═══ Trecho escolhido ═══

Os últimos prêmios Pritzker, o principal em arquitetura, destacaram a habitação de interesse social ao escolher o chileno Alejandro Aravena, e o trabalho discreto mas consistente do trio espanhol RCR, que pensa projetos particulares com fins coletivos, em conexão com a paisagem e os costumes locais. “Estão surgindo escritórios originados de um conjunto de arquitetos, uma equipe que tem um pensamento conjunto, em que cada um tem uma ideia e a compartilha”, observa Eron sobre o movimento oposto aos starchitects. Para os sócios, a arquitetura não busca mais uma assinatura, mas atender a demanda de cada projeto, com traços simples e atemporais – eles acreditam que venceram o concurso da estação pelo pragmatismo e simplicidade na solução, levando em conta condições climáticas e dificuldade de acesso.

═══ Conteúdo dos dados ═══

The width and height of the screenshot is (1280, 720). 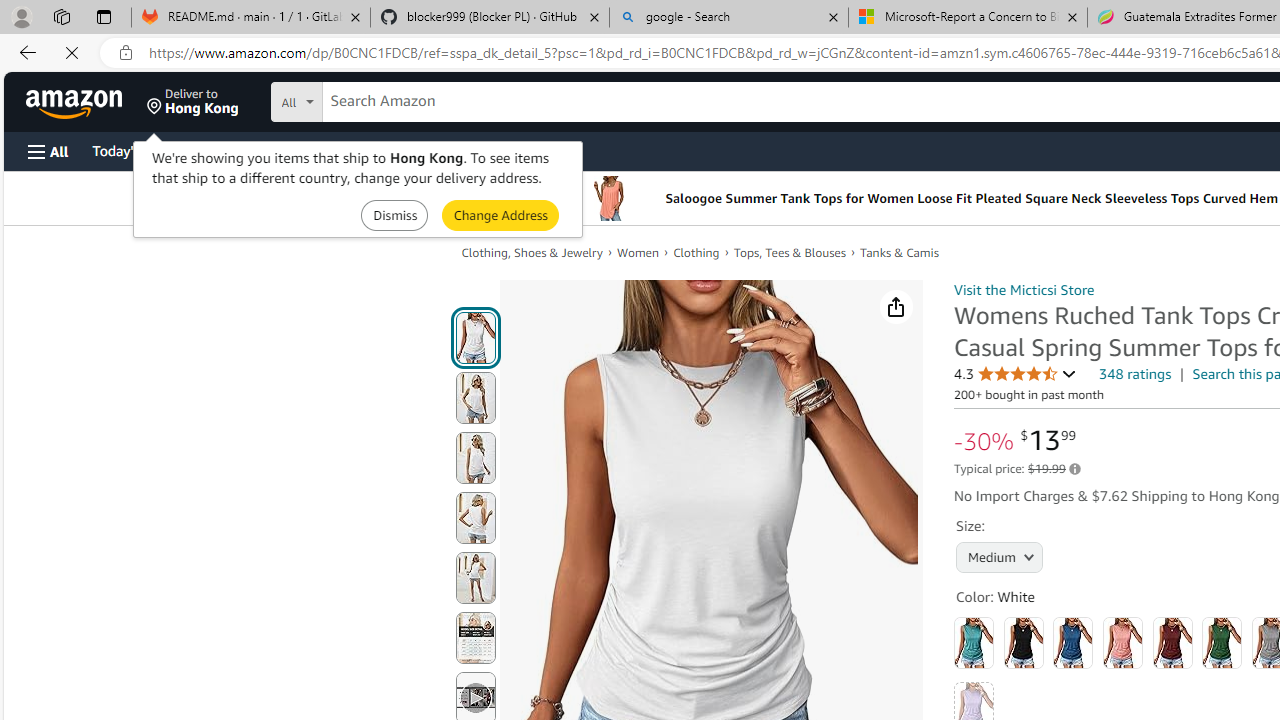 What do you see at coordinates (974, 642) in the screenshot?
I see `'Aqua'` at bounding box center [974, 642].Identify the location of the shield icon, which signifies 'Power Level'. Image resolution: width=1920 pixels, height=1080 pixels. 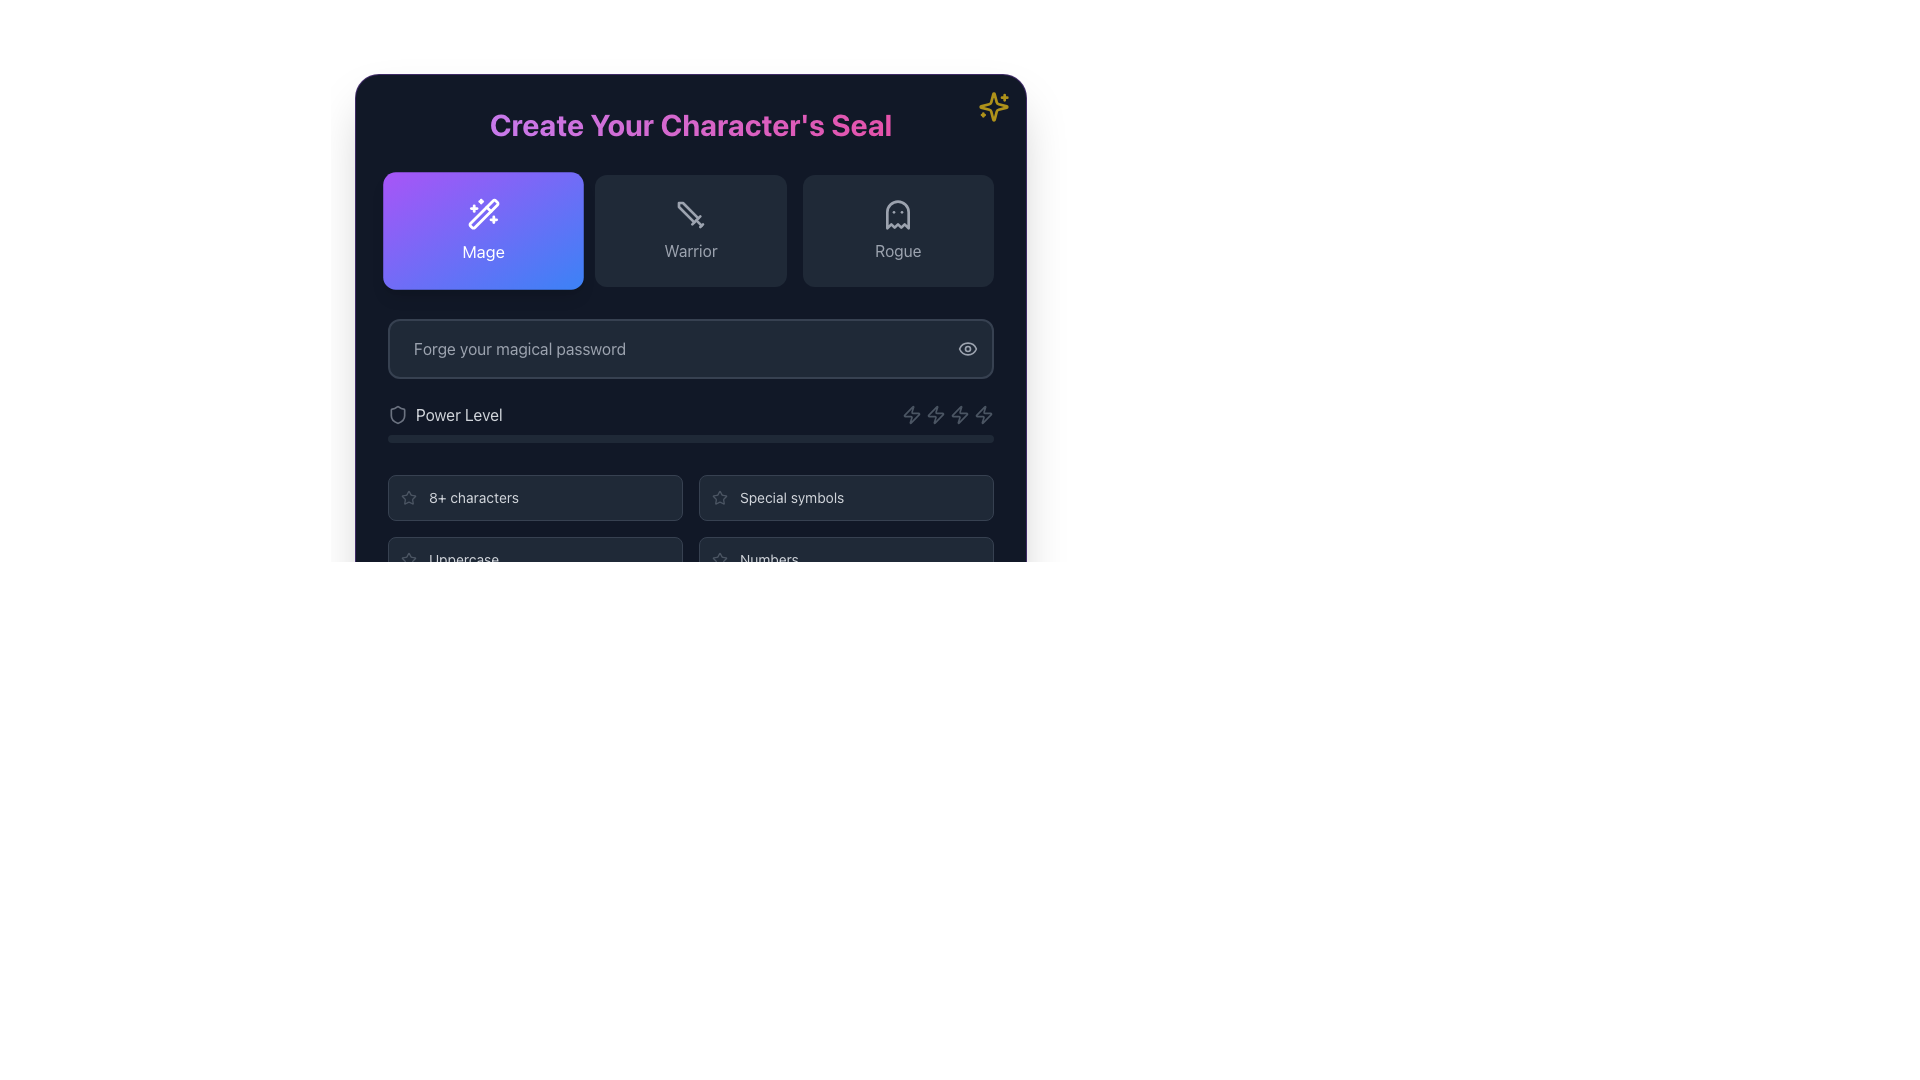
(398, 414).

═══

#### Pedido A
Transcreva do texto sobre arquitetura a parte que começa nas palavras "Os últimos prêmios" e vai até as palavras "dificuldade de acesso.", incluindo essas palavras.
#### Pedido B
Continue o texto sobre arquitetura a partir do ponto onde ele termina.

#### Resposta escrita A
Os últimos prêmios Pritzker, o principal em arquitetura, destacaram a habitação de interesse social ao escolher o chileno Alejandro Aravena, e o trabalho discreto mas consistente do trio espanhol RCR, que pensa projetos particulares com fins coletivos, em conexão com a paisagem e os costumes locais. “Estão surgindo escritórios originados de um conjunto de arquitetos, uma equipe que tem um pensamento conjunto, em que cada um tem uma ideia e a compartilha”, observa Eron sobre o movimento oposto aos starchitects. Para os sócios, a arquitetura não busca mais uma assinatura, mas atender a demanda de cada projeto, com traços simples e atemporais – eles acreditam que venceram o concurso da estação pelo pragmatismo e simplicidade na solução, levando em conta condições climáticas e dificuldade de acesso.

#### Resposta escrita B
Inicia-se, então, uma revisão da percepção do arquiteto como “supérfluo e supercaro”: “É aquele que vai trazer qualidade às pessoas e isso não necessariamente encarece, ao contrário”, argumenta Fabio. Segundo ele também começa a mudar o movimento de se fechar em condomínios. “Hoje a gente vive algo que é um pouco mais voltado ao coletivo“, observa Faria, destacando a importância de “espaços caminháveis, mais agradáveis à convivência e ao trânsito do pedestre”, bem como as fachadas ativas – prédios mistos com comércio ao nível da rua, gerando movimentação e mais segurança – e a ocupação do espaço público – com todos os seus conflitos. “Ninguém nos educou para isso, mas é parte desse exercício de ser cidadão, de se politizar no sentido de usar a cidade”, avalia Emerson sobre a vitalidade do espaço público e o potencial de utilização da cidade.

ALEPH ZERO

Os projetos de Pedro Duschenes e Gustavo Utrabo tampouco têm uma unidade estética ou um estilo identificável. “O que vem por trás do projeto não é uma relação estética”, comenta Pedro. “A gente quer trabalhar o conceito.” Foi assim num projeto de moradia no interior de Tocantins, um convite de Marcelo Rosenbaum: a dupla integrou as crianças a quem o espaço era destinado ao processo de criação, numa colaboração para entender suas necessidades, seus desejos e sua escala. E enquanto técnicas contemporâneas estão presentes, o projeto não briga com o entorno, antes respeita e dialoga, inclusive incorporando técnicas construtivas da região e referências indígenas.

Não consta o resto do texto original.